Fake filing spurs short rally during crypto ETF frenzy
When markets are primed for good news, it pays to be a bit more discerning.
Driving the news: Some crypto investors got taken for a ride Monday when a person impersonated asset management giant BlackRock in an official state filings database, which catalyzed a brief pop in the XRP coin.
Details: BlackRock submitted a filing with the SEC last week for a spot exchange-traded fund (ETF) backed by ether, the world's second biggest cryptocurrency.
- It didn't file for any products related to the smaller coin, XRP.
- The public was duped into thinking it had, though, when the scammer impersonated the asset manager in a Delaware trust filing.
Quick take: It is wild that someone filed pretending to be BlackRock.
Between the lines: The bad actor(s) would appear to have reverse-engineered the firm's filing process, according to someone familiar with the ETF filing procedures.
- BlackRock had filed to form an ETH trust in Delaware just a week earlier.
Be smart: It would be hard to detect the difference between the real and the fake one because the fake XRP filing showed the real name of a BlackRock executive.
- Search "iShares ETH" on the Delaware division of corporations website, then do it again for "iShares XRP."

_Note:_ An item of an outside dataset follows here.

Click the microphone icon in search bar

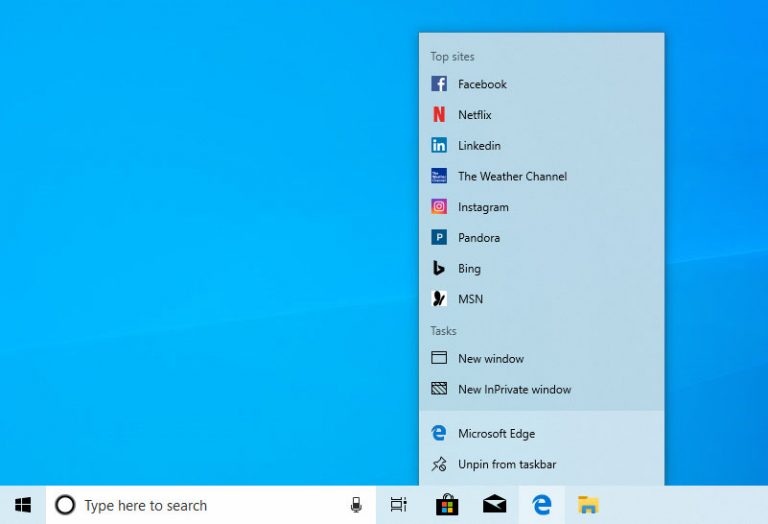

Of note: The Delaware agency declined to respond to Axios' emailed queries about whether it conducted identity verification before accepting a trust filing, but said it has referred "the matter" to the Delaware Department of Justice.
The intrigue: When BlackRock set the record straight about the filing, the gains on XRP evaporated, but folks started to question the validity of BlackRock's real filing for ETH.
Zoom in: That would explain the dent in the ETH rally yesterday, though, prices still remain above $2,000.